>>>>>
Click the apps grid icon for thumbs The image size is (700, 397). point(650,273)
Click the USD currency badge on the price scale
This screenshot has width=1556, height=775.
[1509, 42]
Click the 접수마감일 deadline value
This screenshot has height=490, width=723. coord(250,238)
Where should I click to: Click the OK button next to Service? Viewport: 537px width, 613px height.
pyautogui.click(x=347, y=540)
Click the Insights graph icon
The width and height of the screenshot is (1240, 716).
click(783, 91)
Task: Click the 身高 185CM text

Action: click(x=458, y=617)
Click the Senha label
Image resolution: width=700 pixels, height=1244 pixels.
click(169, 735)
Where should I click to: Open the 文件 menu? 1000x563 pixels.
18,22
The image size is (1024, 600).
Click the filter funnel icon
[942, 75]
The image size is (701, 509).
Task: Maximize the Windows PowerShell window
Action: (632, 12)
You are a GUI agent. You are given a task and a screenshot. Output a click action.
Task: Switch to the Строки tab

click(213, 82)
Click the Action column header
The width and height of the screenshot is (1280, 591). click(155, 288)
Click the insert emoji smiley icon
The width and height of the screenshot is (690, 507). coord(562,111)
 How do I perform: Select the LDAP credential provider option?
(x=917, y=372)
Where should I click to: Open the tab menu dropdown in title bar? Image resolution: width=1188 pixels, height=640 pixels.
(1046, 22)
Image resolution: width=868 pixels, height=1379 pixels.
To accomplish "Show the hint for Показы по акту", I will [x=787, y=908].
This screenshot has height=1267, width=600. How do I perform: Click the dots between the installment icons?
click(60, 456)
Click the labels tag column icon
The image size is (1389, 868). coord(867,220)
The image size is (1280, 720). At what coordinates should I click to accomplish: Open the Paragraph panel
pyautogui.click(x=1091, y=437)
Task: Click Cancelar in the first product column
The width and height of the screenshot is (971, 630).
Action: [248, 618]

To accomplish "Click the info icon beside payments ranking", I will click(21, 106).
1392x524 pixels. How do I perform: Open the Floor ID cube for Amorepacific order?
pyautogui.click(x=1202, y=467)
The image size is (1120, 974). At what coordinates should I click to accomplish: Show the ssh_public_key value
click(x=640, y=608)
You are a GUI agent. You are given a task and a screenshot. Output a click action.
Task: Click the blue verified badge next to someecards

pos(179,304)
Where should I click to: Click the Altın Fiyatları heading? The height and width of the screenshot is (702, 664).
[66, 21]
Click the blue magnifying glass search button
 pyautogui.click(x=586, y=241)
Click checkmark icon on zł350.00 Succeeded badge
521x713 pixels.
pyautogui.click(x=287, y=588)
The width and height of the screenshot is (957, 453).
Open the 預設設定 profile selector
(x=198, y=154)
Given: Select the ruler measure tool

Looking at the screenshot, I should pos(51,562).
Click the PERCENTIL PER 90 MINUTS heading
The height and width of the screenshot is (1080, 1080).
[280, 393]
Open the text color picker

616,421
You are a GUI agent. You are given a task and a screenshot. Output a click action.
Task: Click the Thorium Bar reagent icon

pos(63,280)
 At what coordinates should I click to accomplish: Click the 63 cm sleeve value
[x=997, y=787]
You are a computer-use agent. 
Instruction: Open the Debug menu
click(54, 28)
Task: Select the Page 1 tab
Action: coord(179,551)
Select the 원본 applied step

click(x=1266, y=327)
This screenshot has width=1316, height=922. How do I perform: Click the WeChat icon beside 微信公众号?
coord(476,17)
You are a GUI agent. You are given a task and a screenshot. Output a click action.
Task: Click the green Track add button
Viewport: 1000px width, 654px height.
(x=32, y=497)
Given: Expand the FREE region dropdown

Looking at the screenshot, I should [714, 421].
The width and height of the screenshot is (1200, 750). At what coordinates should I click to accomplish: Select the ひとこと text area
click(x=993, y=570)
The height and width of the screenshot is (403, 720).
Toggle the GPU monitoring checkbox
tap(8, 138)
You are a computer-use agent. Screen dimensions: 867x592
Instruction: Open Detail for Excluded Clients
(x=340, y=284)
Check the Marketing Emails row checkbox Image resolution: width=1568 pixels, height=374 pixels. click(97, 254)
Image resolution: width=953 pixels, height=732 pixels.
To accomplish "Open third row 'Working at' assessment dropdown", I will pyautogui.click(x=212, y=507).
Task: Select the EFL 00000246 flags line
<<<<<
| WHAT TO WORK ON |
Repeat each entry exactly, so that nothing in the listing is lost.

| ANSWER BOX |
Click the apps grid icon for thumbs The image size is (700, 397). point(650,273)
Click the USD currency badge on the price scale
This screenshot has width=1556, height=775.
[1509, 42]
Click the 접수마감일 deadline value
This screenshot has height=490, width=723. coord(250,238)
Where should I click to: Click the OK button next to Service? Viewport: 537px width, 613px height.
pyautogui.click(x=347, y=540)
Click the Insights graph icon
The width and height of the screenshot is (1240, 716).
click(783, 91)
Task: Click the 身高 185CM text

Action: click(x=458, y=617)
Click the Senha label
Image resolution: width=700 pixels, height=1244 pixels.
click(169, 735)
Where should I click to: Open the 文件 menu? 1000x563 pixels.
18,22
The image size is (1024, 600).
Click the filter funnel icon
[942, 75]
The image size is (701, 509).
Task: Maximize the Windows PowerShell window
Action: (632, 12)
You are a GUI agent. You are given a task and a screenshot. Output a click action.
Task: Switch to the Строки tab

click(213, 82)
Click the Action column header
The width and height of the screenshot is (1280, 591). click(155, 288)
Click the insert emoji smiley icon
The width and height of the screenshot is (690, 507). coord(562,111)
 How do I perform: Select the LDAP credential provider option?
(x=917, y=372)
Where should I click to: Open the tab menu dropdown in title bar? Image resolution: width=1188 pixels, height=640 pixels.
(1046, 22)
Image resolution: width=868 pixels, height=1379 pixels.
To accomplish "Show the hint for Показы по акту", I will [x=787, y=908].
This screenshot has height=1267, width=600. How do I perform: Click the dots between the installment icons?
click(60, 456)
Click the labels tag column icon
The image size is (1389, 868). coord(867,220)
The image size is (1280, 720). At what coordinates should I click to accomplish: Open the Paragraph panel
pyautogui.click(x=1091, y=437)
Task: Click Cancelar in the first product column
The width and height of the screenshot is (971, 630).
Action: [248, 618]

To accomplish "Click the info icon beside payments ranking", I will click(21, 106).
1392x524 pixels. How do I perform: Open the Floor ID cube for Amorepacific order?
pyautogui.click(x=1202, y=467)
The image size is (1120, 974). At what coordinates should I click to accomplish: Show the ssh_public_key value
click(x=640, y=608)
You are a GUI agent. You are given a task and a screenshot. Output a click action.
Task: Click the blue verified badge next to someecards

pos(179,304)
Where should I click to: Click the Altın Fiyatları heading? The height and width of the screenshot is (702, 664).
[66, 21]
Click the blue magnifying glass search button
 pyautogui.click(x=586, y=241)
Click checkmark icon on zł350.00 Succeeded badge
521x713 pixels.
pyautogui.click(x=287, y=588)
The width and height of the screenshot is (957, 453).
Open the 預設設定 profile selector
(x=198, y=154)
Given: Select the ruler measure tool

Looking at the screenshot, I should pos(51,562).
Click the PERCENTIL PER 90 MINUTS heading
The height and width of the screenshot is (1080, 1080).
[280, 393]
Open the text color picker

616,421
You are a GUI agent. You are given a task and a screenshot. Output a click action.
Task: Click the Thorium Bar reagent icon

pos(63,280)
 At what coordinates should I click to accomplish: Click the 63 cm sleeve value
[x=997, y=787]
You are a computer-use agent. 
Instruction: Open the Debug menu
click(54, 28)
Task: Select the Page 1 tab
Action: coord(179,551)
Select the 원본 applied step

click(x=1266, y=327)
This screenshot has width=1316, height=922. How do I perform: Click the WeChat icon beside 微信公众号?
coord(476,17)
You are a GUI agent. You are given a task and a screenshot. Output a click action.
Task: Click the green Track add button
Viewport: 1000px width, 654px height.
(x=32, y=497)
Given: Expand the FREE region dropdown

Looking at the screenshot, I should [714, 421].
The width and height of the screenshot is (1200, 750). At what coordinates should I click to accomplish: Select the ひとこと text area
click(x=993, y=570)
The height and width of the screenshot is (403, 720).
Toggle the GPU monitoring checkbox
tap(8, 138)
You are a computer-use agent. Screen dimensions: 867x592
Instruction: Open Detail for Excluded Clients
(x=340, y=284)
Check the Marketing Emails row checkbox Image resolution: width=1568 pixels, height=374 pixels. click(97, 254)
Image resolution: width=953 pixels, height=732 pixels.
To accomplish "Open third row 'Working at' assessment dropdown", I will pyautogui.click(x=212, y=507).
Task: Select the EFL 00000246 flags line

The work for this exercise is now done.